→ Supplied text
==========

The Newsroom HBO Season Finale: Aaron Sorkin Will Make Sure Season 2 Rocks

Sunday night was the season finale of The Newsroom, Aaron Sorkin’s HBO show about a cable news program. The critical reception of the show has been mixed, at best. In a seeming acknowledgement of the bad press surrounding the show, Sorkin has written some of it into the Newsroom season finale itself. After a damning New York Magazine-profile about Newsnight (I know, it’s confusing. Newsnight is the program within the program), the host, Will McAvoy, overdoses on antidepressants which cause him to vomit blood because of a stomach ulcer. Yes, in this weird meta “bad press” storyline, Aaron Sorkin might die if you don’t like The Newsroom, media people. It’s like saying “I don’t believe in fairies” around Tinkerbell. Everyone clap so Sorkin stays alive!

While Will is in the hospital recovering from badpressitis, his staff are all out making hatchet jobs of their personal lives. Here is now the final tally of who is in love with whom. Laminate it for next season:

Sloan à Don*^

Don (with caveats) à Maggie

Maggie à Jim

Jim à Maggie

Lisa à Jim

Will < -- > McKenzie

*denotes new development.

^ denotes author’s excitement about new development.

On the finale Maggie and Jim finally kissed and it was … pathetic. Maggie runs out of a restaurant (It’s Little Owl on Bedford — that restaurant must have a great agent) only to get Carrie Bradshaw puddle-splashed by a Sex and the City tour bus going through the West Village. After a rant about what it’s really like to be a single woman in New York City (preach!) she inadvertently reveals to Jim that she is in love with him because Jim is on said Sex and the City tour bus (it’s like … I know). We, who have dutifully watched The Newsroom all season, and have put up with the will-they-won't-they are then treated to the most chaste kiss on television since 1946. Maggie then walks home to break up with Don, but (twist) he asks her to move in with him. She says yes. Probably because Jim is such a weak kisser.

==========

→ Questions on the material
#1 In the Newsroom finale recap, which restaurant does Maggie run out of?
#2 Transcribe everything in the Newsroom finale recap from "Sunday night was" down to "Sorkin stays alive!".
#3 Carry the Newsroom finale recap forward from where it stops.

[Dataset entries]
==========

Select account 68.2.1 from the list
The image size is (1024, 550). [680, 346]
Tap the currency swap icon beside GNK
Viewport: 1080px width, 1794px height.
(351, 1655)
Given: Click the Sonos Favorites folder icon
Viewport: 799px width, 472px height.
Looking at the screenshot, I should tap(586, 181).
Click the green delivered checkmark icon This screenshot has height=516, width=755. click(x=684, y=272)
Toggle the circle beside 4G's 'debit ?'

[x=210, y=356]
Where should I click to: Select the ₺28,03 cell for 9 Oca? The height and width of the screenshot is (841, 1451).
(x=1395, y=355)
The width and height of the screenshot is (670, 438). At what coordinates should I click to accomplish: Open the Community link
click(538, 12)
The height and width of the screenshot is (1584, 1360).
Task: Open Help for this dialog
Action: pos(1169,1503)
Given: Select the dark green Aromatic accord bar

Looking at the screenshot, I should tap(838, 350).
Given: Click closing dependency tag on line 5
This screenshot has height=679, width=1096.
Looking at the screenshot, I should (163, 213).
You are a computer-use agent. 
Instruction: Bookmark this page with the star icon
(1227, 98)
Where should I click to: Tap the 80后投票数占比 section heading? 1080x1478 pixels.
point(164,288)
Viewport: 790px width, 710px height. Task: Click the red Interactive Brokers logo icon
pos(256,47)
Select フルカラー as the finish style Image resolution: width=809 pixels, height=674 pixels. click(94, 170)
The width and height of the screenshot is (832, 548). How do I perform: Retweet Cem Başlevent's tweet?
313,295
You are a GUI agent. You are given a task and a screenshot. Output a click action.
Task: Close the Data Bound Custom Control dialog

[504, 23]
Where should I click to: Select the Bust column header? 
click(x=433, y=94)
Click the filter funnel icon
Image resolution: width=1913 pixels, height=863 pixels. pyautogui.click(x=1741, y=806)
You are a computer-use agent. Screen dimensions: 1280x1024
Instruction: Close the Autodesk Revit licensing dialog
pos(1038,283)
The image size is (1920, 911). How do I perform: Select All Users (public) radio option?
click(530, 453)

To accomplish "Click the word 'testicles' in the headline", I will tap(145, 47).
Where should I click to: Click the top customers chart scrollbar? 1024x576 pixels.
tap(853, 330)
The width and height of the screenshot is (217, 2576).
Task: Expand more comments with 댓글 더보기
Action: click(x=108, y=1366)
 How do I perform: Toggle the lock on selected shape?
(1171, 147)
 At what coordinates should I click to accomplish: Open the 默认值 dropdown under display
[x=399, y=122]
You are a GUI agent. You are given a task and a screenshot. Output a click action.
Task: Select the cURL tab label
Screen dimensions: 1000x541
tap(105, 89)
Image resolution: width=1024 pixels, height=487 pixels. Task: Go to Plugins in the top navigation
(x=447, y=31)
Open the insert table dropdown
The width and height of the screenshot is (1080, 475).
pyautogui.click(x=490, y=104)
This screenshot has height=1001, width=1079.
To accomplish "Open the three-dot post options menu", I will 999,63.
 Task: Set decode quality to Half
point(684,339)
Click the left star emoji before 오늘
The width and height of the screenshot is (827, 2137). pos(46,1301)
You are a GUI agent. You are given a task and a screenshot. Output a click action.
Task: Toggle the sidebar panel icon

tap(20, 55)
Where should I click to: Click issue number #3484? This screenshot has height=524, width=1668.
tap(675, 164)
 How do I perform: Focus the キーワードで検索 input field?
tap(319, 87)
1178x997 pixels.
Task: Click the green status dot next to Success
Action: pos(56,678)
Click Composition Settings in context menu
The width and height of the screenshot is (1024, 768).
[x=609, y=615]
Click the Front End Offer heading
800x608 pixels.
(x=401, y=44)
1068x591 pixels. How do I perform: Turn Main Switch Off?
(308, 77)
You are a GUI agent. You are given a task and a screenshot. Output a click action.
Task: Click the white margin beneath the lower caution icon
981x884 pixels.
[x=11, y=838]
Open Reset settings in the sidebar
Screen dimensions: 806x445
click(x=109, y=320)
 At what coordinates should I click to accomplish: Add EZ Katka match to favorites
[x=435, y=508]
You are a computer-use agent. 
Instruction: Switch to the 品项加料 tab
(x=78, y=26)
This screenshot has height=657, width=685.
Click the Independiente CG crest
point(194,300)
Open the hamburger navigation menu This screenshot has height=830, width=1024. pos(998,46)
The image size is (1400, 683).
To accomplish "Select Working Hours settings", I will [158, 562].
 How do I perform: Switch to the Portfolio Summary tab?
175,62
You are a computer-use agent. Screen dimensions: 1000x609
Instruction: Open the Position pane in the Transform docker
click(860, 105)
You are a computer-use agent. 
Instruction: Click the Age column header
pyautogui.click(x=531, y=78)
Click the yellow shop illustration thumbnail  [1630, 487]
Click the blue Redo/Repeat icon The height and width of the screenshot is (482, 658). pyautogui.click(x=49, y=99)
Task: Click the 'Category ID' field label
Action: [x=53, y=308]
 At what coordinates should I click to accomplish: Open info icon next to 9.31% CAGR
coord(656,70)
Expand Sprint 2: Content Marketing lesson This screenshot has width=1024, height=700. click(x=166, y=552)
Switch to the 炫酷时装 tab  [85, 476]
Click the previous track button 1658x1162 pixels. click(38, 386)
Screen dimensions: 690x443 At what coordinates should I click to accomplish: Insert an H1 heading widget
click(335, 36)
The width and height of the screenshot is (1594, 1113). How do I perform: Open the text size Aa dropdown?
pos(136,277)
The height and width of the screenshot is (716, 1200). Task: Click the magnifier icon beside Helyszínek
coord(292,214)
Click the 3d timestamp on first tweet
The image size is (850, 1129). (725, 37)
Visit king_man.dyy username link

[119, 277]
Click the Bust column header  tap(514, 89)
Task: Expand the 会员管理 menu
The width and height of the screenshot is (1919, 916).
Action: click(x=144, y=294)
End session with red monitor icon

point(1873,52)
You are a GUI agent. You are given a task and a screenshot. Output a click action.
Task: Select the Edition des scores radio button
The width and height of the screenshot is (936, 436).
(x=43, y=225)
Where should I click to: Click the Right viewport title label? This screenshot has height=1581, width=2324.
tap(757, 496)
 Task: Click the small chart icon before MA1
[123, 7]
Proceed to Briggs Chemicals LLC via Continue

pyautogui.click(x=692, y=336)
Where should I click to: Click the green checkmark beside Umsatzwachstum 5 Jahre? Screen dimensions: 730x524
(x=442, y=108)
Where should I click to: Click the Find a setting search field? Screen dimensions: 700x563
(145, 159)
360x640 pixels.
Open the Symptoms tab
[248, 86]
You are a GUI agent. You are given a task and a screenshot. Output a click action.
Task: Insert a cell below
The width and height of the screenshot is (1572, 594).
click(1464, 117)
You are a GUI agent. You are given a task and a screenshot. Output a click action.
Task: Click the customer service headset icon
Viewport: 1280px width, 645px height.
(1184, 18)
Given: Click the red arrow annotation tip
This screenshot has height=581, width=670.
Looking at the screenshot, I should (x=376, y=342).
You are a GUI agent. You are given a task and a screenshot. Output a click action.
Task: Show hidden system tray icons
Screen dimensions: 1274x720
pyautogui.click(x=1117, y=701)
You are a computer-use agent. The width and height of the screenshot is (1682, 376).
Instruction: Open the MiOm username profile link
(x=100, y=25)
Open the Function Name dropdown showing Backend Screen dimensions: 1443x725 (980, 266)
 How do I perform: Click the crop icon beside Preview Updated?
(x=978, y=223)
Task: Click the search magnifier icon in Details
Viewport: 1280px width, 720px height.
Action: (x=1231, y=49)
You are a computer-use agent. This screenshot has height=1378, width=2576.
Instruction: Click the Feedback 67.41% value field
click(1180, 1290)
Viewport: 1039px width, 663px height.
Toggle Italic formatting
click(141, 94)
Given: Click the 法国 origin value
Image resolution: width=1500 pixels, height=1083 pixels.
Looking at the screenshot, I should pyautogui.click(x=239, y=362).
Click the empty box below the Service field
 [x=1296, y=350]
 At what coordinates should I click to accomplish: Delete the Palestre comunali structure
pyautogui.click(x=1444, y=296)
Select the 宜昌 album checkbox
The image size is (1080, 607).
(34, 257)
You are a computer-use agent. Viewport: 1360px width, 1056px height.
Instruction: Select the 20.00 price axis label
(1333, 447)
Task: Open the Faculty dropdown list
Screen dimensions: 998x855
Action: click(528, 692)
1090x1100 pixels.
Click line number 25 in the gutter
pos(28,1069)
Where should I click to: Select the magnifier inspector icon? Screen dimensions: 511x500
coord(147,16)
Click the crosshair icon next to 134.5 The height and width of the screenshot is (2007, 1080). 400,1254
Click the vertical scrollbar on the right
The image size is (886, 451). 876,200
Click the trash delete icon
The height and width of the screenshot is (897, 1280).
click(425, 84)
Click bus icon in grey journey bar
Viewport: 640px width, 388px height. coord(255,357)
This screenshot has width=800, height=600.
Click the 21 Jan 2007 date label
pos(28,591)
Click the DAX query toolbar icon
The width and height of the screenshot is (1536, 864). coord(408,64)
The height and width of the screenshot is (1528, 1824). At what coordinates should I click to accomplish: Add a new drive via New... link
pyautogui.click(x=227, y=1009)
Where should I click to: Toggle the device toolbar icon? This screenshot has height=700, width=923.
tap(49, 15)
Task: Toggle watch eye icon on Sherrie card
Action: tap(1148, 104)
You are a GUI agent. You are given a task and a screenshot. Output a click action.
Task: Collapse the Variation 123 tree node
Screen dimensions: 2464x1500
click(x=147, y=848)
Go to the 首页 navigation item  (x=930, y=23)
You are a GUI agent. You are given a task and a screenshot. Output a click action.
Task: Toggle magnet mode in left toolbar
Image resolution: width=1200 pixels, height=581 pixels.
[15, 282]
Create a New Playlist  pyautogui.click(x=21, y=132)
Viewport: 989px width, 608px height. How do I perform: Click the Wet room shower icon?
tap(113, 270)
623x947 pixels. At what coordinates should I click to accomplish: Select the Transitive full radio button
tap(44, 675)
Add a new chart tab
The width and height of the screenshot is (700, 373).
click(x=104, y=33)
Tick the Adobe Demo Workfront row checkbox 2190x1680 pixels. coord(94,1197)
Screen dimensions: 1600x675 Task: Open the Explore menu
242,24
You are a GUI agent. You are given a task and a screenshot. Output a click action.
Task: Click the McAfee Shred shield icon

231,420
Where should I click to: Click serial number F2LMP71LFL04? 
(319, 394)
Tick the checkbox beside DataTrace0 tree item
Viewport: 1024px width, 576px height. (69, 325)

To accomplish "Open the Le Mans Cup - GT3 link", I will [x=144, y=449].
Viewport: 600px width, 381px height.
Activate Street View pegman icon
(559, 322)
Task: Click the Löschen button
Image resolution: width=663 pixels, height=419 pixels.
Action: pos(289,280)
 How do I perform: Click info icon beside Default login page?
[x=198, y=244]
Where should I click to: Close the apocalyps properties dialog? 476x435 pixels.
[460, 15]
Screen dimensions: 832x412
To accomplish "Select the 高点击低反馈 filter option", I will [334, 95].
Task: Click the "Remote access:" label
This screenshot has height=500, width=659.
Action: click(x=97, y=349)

==========

→ Responses by item number
#1 Little Owl on Bedford.

#2
Sunday night was the season finale of The Newsroom, Aaron Sorkin’s HBO show about a cable news program. The critical reception of the show has been mixed, at best. In a seeming acknowledgement of the bad press surrounding the show, Sorkin has written some of it into the Newsroom season finale itself. After a damning New York Magazine-profile about Newsnight (I know, it’s confusing. Newsnight is the program within the program), the host, Will McAvoy, overdoses on antidepressants which cause him to vomit blood because of a stomach ulcer. Yes, in this weird meta “bad press” storyline, Aaron Sorkin might die if you don’t like The Newsroom, media people. It’s like saying “I don’t believe in fairies” around Tinkerbell. Everyone clap so Sorkin stays alive!

#3
McKenzie and Will are finally, almost, barely admitting to each other that they are completely in love. Will, when he was high on the day Bin Laden was killed, left McKenzie a voicemail telling her he never stopped loving her. However, that voicemail never reached McKenzie because TMI magazine has been doing some Murdoch-style wire-tapping and deleted the message before she could hear it. We know that TMI is engaged in illegal wire-tapping because Charlie has a whistle-blowing source (RIP Morgan Freeman’s dad). This illegal wire-tapping extends to the government, ostensibly authorized under the Patriot Act but gone horribly awry, and will surely be a massive story in The Newsroom’s next season.

To make it all come full-circle, Sorority Girl is back! The girl who asked the question that launched Newsnight 2.0, “Why is America the Greatest Country in the World?” is back and she wants an internship at Newsnight. Will gives her the internship, after a few more Don Quixote references. If you keep track of these things -- I do, meticulously -- the count of Cervantes references in The Newsroom is now at 4 bajillion. Presumably, McKenzie then makes her sign the contract which says that to work on that show, you MUST date a co-worker.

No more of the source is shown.